Mientras que yo soy un ciego que ha aceptado su propia invidencia, tú eres uno que aún cree que simplemente tiene una venda tapándole los ojos.

viernes, 21 de diciembre de 2012

2012


Era un día bastante peculiar para todos los habitantes de este planeta. Sí, hoy era el supuesto día en el que se acababa todo, el día en el que la nada subiría al trono y nos echarían a patadas de aquel lugar llamado existencia, hoy era el día en el que los mayas afirmaron que por culpa de la alineación de los planetas la Tierra moriría. Hoy es 21 de diciembre de 2012.

Muchos de estos habitantes pensaron que aquella predicción iba a suceder realmente, otros, posiblemente la gran mayoría, con algo más de sentido común, sabían que eso eran puras leyendas que carecían de veracidad alguna. De entre todos estos escépticos estaba Abel, un  chico de veinte años que desde el día en el que fue informado de aquella fatídica fecha no paraba de hacer bromas respecto a ello. Constantemente hacía referencias al 2012, al día 21, e incluso a veces inventaba cosas que ni los supuestos mayas habían dictado. Todo por el simple deleite de la rabia y el pavor ajeno.

Afortunadamente las personas de su alrededor, por norma, tampoco es que se hubieran tragado aquello del Fin del Mundo. No obstante, tanto para los creyentes como para los que no, una atmósfera de intranquilidad y paranoia se hacía más densa conforme avanzaban los días y se acercaba la fecha clave.

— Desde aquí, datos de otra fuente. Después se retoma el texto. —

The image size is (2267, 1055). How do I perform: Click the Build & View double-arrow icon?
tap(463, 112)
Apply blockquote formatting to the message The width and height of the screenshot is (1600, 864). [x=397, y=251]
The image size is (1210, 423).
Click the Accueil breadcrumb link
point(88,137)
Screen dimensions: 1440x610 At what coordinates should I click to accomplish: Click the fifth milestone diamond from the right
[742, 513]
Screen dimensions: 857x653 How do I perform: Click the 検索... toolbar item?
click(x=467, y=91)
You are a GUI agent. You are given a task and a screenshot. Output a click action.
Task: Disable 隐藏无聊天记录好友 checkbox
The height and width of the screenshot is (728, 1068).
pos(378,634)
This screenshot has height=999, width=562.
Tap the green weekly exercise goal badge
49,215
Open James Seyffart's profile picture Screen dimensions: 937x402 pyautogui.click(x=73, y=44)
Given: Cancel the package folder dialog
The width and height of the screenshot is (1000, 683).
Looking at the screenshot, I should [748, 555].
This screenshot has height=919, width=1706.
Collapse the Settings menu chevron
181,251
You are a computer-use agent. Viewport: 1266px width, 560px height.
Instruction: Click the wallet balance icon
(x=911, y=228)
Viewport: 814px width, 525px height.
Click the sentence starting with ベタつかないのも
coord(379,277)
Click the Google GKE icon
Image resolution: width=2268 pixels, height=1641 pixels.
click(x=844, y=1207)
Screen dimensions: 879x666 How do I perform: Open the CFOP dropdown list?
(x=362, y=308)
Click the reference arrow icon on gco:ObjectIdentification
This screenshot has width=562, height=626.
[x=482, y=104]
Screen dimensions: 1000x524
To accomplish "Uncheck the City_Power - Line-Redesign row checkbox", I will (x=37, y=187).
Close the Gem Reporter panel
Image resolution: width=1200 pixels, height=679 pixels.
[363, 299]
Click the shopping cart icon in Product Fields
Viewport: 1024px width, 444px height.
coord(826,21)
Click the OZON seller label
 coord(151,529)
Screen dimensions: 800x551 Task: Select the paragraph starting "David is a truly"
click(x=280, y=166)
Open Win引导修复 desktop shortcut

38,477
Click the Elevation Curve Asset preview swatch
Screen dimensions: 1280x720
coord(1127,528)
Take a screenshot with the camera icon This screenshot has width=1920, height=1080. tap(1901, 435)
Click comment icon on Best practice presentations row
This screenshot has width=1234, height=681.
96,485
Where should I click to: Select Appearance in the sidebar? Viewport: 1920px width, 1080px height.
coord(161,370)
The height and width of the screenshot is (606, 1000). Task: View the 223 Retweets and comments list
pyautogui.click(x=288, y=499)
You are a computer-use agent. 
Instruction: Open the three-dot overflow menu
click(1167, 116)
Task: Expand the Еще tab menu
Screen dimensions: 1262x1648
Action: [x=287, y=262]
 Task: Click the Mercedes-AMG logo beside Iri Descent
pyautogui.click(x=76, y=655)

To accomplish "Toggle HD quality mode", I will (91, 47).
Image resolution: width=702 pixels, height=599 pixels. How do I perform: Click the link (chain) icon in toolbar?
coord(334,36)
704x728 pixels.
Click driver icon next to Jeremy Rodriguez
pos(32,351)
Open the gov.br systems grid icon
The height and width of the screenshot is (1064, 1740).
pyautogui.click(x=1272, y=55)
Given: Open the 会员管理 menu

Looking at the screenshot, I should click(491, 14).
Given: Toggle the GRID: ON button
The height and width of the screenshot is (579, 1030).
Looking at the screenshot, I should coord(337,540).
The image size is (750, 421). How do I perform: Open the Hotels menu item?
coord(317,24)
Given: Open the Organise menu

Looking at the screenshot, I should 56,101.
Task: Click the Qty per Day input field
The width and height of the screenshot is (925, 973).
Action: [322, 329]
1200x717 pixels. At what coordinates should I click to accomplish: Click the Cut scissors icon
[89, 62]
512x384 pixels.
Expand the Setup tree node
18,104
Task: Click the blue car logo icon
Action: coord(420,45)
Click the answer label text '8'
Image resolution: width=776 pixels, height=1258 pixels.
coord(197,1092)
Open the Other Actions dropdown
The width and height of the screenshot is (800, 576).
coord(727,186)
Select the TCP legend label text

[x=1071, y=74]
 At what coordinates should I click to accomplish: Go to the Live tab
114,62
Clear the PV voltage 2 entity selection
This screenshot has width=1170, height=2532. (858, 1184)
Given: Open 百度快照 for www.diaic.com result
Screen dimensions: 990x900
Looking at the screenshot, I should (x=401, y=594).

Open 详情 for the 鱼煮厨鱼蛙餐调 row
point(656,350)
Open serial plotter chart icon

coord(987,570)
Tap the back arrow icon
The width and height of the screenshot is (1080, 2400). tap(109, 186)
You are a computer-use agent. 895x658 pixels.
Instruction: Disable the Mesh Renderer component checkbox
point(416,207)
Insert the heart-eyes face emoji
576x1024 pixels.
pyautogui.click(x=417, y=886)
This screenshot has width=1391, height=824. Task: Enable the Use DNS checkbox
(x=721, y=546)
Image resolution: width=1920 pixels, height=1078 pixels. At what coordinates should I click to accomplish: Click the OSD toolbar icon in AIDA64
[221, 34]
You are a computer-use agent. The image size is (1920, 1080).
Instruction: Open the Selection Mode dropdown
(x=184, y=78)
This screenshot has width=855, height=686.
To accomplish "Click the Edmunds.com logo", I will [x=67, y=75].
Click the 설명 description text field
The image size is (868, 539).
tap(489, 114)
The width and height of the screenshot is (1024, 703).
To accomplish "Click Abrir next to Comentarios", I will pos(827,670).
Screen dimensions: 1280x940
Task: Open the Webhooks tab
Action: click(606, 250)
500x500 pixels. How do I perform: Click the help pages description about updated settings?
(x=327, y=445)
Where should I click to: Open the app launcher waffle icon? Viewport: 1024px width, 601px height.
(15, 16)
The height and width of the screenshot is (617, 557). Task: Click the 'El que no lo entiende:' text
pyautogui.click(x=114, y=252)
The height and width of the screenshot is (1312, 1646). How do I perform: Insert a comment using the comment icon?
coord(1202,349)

De todos modos, fuera broma o no, aquellas terribles noticias hicieron más cosas que el peor de los psicópatas. Y aunque la ciencia replicase una y otra vez que no iba a pasar nada catastrófico el 21 de diciembre, la gente no era capaz de dormir cómoda sabiendo que había una probabilidad, aunque fuera ínfima, de que la Tierra tuviera una fecha de caducidad tan prematura…

Las semanas pasaban y las noticias respecto a ello estaban a la orden del día. No había humano alguno que no supiera la existencia de ese calendario fatal. Algunos se lo tomaban a risa, como Abel, pero otros lo único que veían era una pesadilla materializada. A veces las creencias son más fuertes que la realidad pura y dura, por lástima…

Ya únicamente quedaban tres días para que llegase el 21 del 12. Podía verse, en comparación con el año anterior, que la actitud de las personas se había atrofiado drásticamente. Tal vez era el efecto de la alineación de los planetas de nuestro Sistema Solar, único hecho predicho que empíricamente se comprobó, tal vez fuera el miedo al “y si” de la fecha o tal vez fuera el simple paso del tiempo, ya sabéis, el avance es una droga.

No se sabía con total certeza lo que estaba pasando, pero si pudiésemos afirmar que en el 2012 el mundo se acababa, viendo todos los estragos de los últimos meses, seguramente más de uno suplicaría que se exterminara esta raza homo sapiens corrupta.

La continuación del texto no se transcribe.